[Text section]:
Last night I viewed an episode of American Restoration. If you’re not familiar with the History Channel show the basic premise is that people bring old objects to the shop owned and run by Rick Dale to get them restored to their former glory. Some are genuine antiques but don’t be surprised if you see someone drive in with a carnival game to be restored or a mechanical nail gun from the 1800’s or even a cannon.

This episode featured an old commercial stove that had once been used in a church. The customer who paid for the restoration was doing so to honor and remember his late father who had been the pastor at the church.

The gas stove with multiple burners and a couple of ovens…a heaping hunk of iron…looked wonderful. I could easily envision it being utilized in the church for various affairs when the father preached there.

Unfortunately I have no physical reminder of my father, Merritt “Doc” Hammond, and his interests, at least none that I can possess. Several years ago I suffered an apartment disaster and was left with just the clothes on my back. I mean I lost everything from my furniture and electronics to my Roberto Clemente replica statue of the one now at PNC Park, to all the pictures, cards, letters and tokens that marked various stages of my life.

Foremost among my losses were the photos of my sons and me from a Washington, D.C trip and the birthday and Fathers’ Day cards they gave me.

Also irreplaceable were the few brochures I had that my father used to promote his magic act. In the brochures were pictures of my sister and me being tortured by sundry knives, swords and guillotines that were the tools of Dad’s trade/hobby.

The slash exists since my dad didn’t really make his living from his magic. He was a draftsman for a monument dealer and his main responsibility was designing the tombstones placed on graves by grieving families.

Honestly I could drive through any cemetery in the vicinity of my Washington, Pa. home town and know there is much of his work there. But two public examples are easy to find. He designed and helped build a World War II memorial which sits in front of the county courthouse. He also designed some of the stonework of the local synagogue, Beth Israel, including Hebrew characters for the Ten Commandments.

Both projects were done in the 1950’s.

From time to time Dad supplemented the family income through sales. A good friend of his, Dan Sheehan, owned an appliance store and my dad sold vacuum cleaners for him. Dad also sold a contraption called a SaladMaster. It had a stainless steel base and an upper part to which various cutting devices could be attached and then a handle was turned as vegetables were fed in to be sliced or shredded or whatever. VOILA! You got SALAD!

Text and item location entries:
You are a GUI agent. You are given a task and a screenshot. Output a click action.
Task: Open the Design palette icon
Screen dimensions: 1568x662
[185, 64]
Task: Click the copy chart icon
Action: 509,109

[Complete the following]:
1. In the piece about the author's father, why does the phrase "Dad's trade/hobby" use a slash?
2. Copy every line of the listing, unchanged.
The listing is unrelated to the piece about the author's father.

[Task-by-task outputs]:
1. The slash is there because the father didn't really make his living from magic. He worked as a draftsman for a monument dealer, and his main job was designing tombstones.

2.
You are a GUI agent. You are given a task and a screenshot. Output a click action.
Task: Open the Design palette icon
Screen dimensions: 1568x662
[185, 64]
Task: Click the copy chart icon
Action: 509,109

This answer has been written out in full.